The Soviets and Vietnamese were able to adapt to some of these tactics. The USSR upgraded the radar several times to improve ECM resistance. They also introduced a passive guidance mode, whereby the tracking radar could lock onto the jamming signal itself and guide missiles directly towards the jamming source. This also meant the SAM site's tracking radar could be turned off, which prevented Shrikes from homing in on it. New tactics were developed to combat the Shrike. One of them was to point the radar to the side and then turn it off briefly. Since the Shrike was a relatively primitive anti-radiation missile, it would follow the beam away from the radar and then simply crash when it lost the signal (after the radar was turned off). SAM crews could briefly illuminate a hostile aircraft to see if the target was equipped with a Shrike. If the aircraft fired a missile, the Shrike could be neutralized with the side-pointing technique without sacrificing any S-75s. Another tactic was a "false launch" in which missile guidance signals were transmitted without a missile being launched. This could distract enemy pilots, or even occasionally cause them to drop ordnance prematurely to lighten their aircraft enough to dodge the nonexistent missile.
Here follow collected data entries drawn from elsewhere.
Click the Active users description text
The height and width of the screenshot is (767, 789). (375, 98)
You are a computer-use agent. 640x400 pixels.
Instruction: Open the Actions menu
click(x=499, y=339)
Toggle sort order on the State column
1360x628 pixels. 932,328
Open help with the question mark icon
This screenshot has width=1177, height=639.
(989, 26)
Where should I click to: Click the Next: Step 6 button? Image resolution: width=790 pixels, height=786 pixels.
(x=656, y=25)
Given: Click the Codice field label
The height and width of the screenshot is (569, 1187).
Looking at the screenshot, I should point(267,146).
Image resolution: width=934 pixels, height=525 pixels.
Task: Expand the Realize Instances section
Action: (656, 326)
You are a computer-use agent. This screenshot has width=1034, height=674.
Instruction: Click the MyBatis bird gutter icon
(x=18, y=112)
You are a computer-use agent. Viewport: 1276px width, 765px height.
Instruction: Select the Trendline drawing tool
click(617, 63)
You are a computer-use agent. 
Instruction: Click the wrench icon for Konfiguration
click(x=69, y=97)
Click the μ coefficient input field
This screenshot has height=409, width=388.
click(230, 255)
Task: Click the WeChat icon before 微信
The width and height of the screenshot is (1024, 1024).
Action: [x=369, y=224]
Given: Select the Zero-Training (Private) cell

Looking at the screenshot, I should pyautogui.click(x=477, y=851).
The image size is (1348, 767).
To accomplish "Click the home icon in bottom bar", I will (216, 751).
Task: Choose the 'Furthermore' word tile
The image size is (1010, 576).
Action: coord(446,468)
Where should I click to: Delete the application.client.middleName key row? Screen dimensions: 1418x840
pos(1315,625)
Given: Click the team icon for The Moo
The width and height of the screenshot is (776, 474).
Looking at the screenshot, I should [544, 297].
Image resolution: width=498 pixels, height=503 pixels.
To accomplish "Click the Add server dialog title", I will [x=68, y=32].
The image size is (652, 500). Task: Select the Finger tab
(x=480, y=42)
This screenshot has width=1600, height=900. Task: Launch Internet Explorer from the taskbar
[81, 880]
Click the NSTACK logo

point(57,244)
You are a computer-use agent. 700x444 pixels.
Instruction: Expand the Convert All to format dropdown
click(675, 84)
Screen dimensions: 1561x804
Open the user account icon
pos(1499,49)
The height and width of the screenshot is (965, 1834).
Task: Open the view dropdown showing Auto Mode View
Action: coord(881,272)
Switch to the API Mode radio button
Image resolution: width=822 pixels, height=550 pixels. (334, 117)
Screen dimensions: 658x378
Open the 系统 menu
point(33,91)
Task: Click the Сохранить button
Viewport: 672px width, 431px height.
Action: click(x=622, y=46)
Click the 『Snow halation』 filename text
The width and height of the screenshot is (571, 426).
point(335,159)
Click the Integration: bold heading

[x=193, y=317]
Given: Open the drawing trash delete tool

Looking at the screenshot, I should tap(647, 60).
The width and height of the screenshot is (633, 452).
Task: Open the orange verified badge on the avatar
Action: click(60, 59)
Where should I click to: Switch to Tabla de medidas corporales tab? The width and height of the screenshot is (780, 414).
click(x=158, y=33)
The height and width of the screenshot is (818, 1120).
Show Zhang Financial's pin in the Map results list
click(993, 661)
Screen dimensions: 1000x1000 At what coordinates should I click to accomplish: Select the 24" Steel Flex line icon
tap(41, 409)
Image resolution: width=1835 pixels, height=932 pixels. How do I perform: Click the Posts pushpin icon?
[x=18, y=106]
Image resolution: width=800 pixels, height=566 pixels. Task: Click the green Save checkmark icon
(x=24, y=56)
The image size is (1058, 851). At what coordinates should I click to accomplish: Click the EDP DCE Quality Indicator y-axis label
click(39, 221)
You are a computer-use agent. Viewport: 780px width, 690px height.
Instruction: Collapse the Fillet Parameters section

At the same time, evasive maneuvers were used, and intensive bombardments of identified SAM firing positions were organized. Under these conditions, camouflage and radio silence became especially important. After combat launches, an anti-aircraft missile division was to leave the area immediately, otherwise it would be destroyed by a bombing attack. Until December 1965, according to American data, eight S-75M systems were destroyed, although sometimes American aircraft bombed dummy positions equipped with decoy missiles made of bamboo. Soviet and Vietnamese calculations claimed the destruction of 31 aircraft; the Americans acknowledged the loss of 13 aircraft. According to the memoirs of Soviet advisers, on average an anti-aircraft missile unit destroyed 5-6 American aircraft before being put out of action.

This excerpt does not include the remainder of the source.